United States, Iran and rest of the world



Last week, an Iranian military commander was killed in a drone strike ordered by President Donald Trump of United States. Tuesday evening, in keeping with its vow of a “crushing revenge”, Iran responded with force, launching more than a dozen missiles at two Iraqi bases that hold US troops just hours after burying General Qassem Soleimani at his hometown of Kerman, south-eastern Iran in a massive funeral which cost more than fifty lives.

Germany, the United Arab Emirates (UAE), the United Kingdom (UK), Poland, Iraq, Japan, Australia, Phillipines, Denmark, India, Pakistan, New Zealand, among others, have since reacted according to their interest.

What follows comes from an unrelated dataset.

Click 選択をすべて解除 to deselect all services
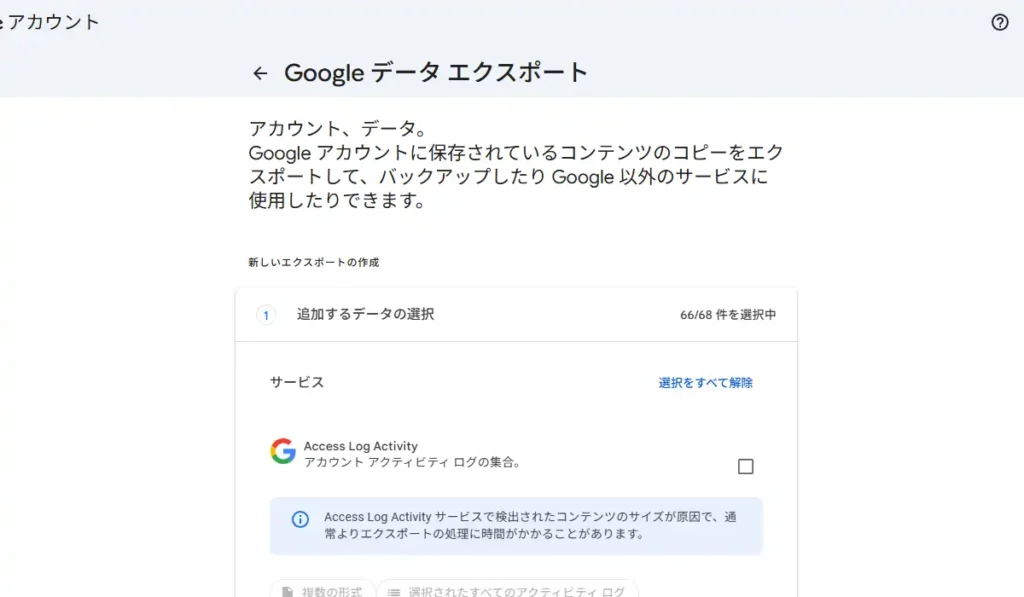1024x597 pixels. [x=708, y=382]
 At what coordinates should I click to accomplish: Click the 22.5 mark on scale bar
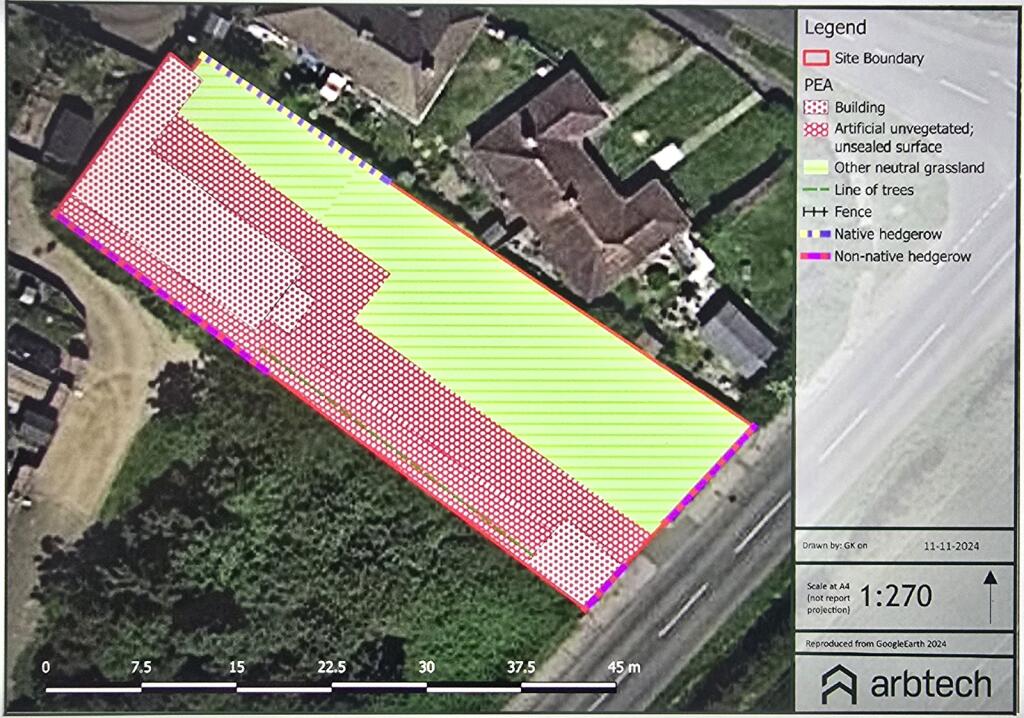(x=332, y=667)
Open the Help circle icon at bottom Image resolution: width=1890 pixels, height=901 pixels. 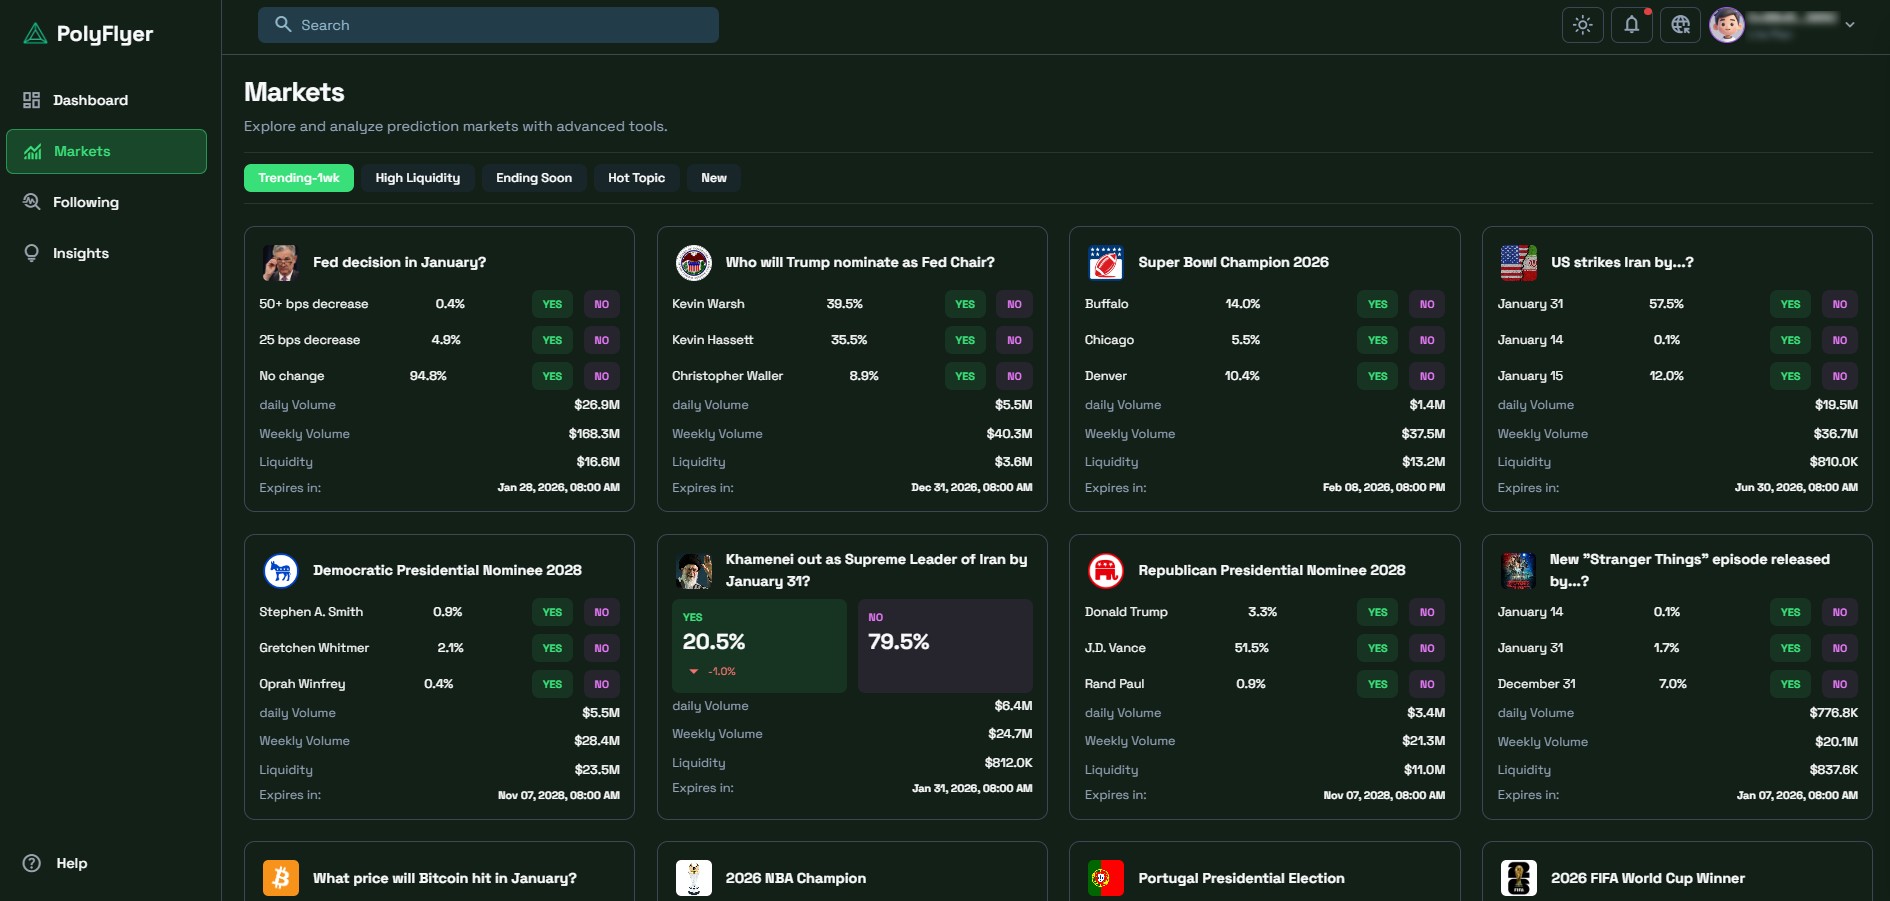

With the resurgence of Shiite protest in Abuja and Kano recently and the Al-Shabab attack on a Kenyan base used by US military, the contagion effect theory which explains the possibility of spread of crisis at domestic or international level due to increasing interdependence and correlation between issues comes to mind.

Killing a terrorist as a security matter is one thing. Killing another country’s general as part of a policy is a different ball game, looking more like a pattern where successive US presidents foment war to stave off impeachment, soar approval ratings or win elections.

In 1998, President Clinton launched airstrikes against Iraq to stave off impeachment. President Bush got the highest recorded approval ratings in the wake of the 9/11 attacks after invading Afghanistan and subsequently Iraq (2001 and 2003). In May 2011, President Obama violated Pakistan’s sovereignty in order to kill Osama Bin Laden. Faced with an impeachment threat and re-election bid, President Trump struck Iran where it hurts.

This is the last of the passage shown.